Stored records start

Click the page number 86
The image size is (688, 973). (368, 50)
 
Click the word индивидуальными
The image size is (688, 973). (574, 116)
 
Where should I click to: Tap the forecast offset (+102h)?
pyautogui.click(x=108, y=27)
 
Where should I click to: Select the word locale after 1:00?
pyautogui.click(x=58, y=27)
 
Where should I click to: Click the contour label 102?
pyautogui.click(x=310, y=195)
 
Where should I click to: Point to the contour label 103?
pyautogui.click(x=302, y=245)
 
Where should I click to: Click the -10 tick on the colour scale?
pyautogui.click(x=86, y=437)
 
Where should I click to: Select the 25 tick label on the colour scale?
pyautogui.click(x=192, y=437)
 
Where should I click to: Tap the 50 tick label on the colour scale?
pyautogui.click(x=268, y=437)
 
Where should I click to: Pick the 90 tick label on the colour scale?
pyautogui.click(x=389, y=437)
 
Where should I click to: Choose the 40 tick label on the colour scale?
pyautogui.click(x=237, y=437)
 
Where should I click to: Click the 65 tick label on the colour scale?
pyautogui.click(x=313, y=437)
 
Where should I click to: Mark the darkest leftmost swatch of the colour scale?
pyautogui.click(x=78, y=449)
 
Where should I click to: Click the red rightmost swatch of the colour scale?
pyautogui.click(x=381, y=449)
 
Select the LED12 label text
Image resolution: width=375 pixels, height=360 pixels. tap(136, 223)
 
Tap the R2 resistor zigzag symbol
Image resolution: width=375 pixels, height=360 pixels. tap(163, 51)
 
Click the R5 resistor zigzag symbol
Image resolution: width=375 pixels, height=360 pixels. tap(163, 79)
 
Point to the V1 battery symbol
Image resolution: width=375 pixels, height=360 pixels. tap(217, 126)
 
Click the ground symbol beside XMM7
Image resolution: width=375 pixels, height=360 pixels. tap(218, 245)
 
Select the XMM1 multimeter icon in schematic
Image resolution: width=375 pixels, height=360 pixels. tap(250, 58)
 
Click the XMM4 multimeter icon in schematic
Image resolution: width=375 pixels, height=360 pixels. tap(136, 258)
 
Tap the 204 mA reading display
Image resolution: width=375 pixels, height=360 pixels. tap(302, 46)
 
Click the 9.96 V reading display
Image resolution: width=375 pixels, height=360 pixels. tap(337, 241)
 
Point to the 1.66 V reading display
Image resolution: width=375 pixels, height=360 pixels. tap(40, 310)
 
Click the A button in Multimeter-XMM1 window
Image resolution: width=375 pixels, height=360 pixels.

Stored records end

__Problem to solve__. Render every non-blank line of the material above as a Markdown table with the columns Row and Entry. Number the lines in order and leave out the blank ones.

__Worked answer__.
| Row | Entry |
|---|---|
| 1 | Click the page number 86 |
| 2 | The image size is (688, 973). (368, 50) |
| 3 | Click the word индивидуальными |
| 4 | The image size is (688, 973). (574, 116) |
| 5 | Where should I click to: Tap the forecast offset (+102h)? |
| 6 | pyautogui.click(x=108, y=27) |
| 7 | Where should I click to: Select the word locale after 1:00? |
| 8 | pyautogui.click(x=58, y=27) |
| 9 | Where should I click to: Click the contour label 102? |
| 10 | pyautogui.click(x=310, y=195) |
| 11 | Where should I click to: Point to the contour label 103? |
| 12 | pyautogui.click(x=302, y=245) |
| 13 | Where should I click to: Click the -10 tick on the colour scale? |
| 14 | pyautogui.click(x=86, y=437) |
| 15 | Where should I click to: Select the 25 tick label on the colour scale? |
| 16 | pyautogui.click(x=192, y=437) |
| 17 | Where should I click to: Tap the 50 tick label on the colour scale? |
| 18 | pyautogui.click(x=268, y=437) |
| 19 | Where should I click to: Pick the 90 tick label on the colour scale? |
| 20 | pyautogui.click(x=389, y=437) |
| 21 | Where should I click to: Choose the 40 tick label on the colour scale? |
| 22 | pyautogui.click(x=237, y=437) |
| 23 | Where should I click to: Click the 65 tick label on the colour scale? |
| 24 | pyautogui.click(x=313, y=437) |
| 25 | Where should I click to: Mark the darkest leftmost swatch of the colour scale? |
| 26 | pyautogui.click(x=78, y=449) |
| 27 | Where should I click to: Click the red rightmost swatch of the colour scale? |
| 28 | pyautogui.click(x=381, y=449) |
| 29 | Select the LED12 label text |
| 30 | Image resolution: width=375 pixels, height=360 pixels. tap(136, 223) |
| 31 | Tap the R2 resistor zigzag symbol |
| 32 | Image resolution: width=375 pixels, height=360 pixels. tap(163, 51) |
| 33 | Click the R5 resistor zigzag symbol |
| 34 | Image resolution: width=375 pixels, height=360 pixels. tap(163, 79) |
| 35 | Point to the V1 battery symbol |
| 36 | Image resolution: width=375 pixels, height=360 pixels. tap(217, 126) |
| 37 | Click the ground symbol beside XMM7 |
| 38 | Image resolution: width=375 pixels, height=360 pixels. tap(218, 245) |
| 39 | Select the XMM1 multimeter icon in schematic |
| 40 | Image resolution: width=375 pixels, height=360 pixels. tap(250, 58) |
| 41 | Click the XMM4 multimeter icon in schematic |
| 42 | Image resolution: width=375 pixels, height=360 pixels. tap(136, 258) |
| 43 | Tap the 204 mA reading display |
| 44 | Image resolution: width=375 pixels, height=360 pixels. tap(302, 46) |
| 45 | Click the 9.96 V reading display |
| 46 | Image resolution: width=375 pixels, height=360 pixels. tap(337, 241) |
| 47 | Point to the 1.66 V reading display |
| 48 | Image resolution: width=375 pixels, height=360 pixels. tap(40, 310) |
| 49 | Click the A button in Multimeter-XMM1 window |
| 50 | Image resolution: width=375 pixels, height=360 pixels. |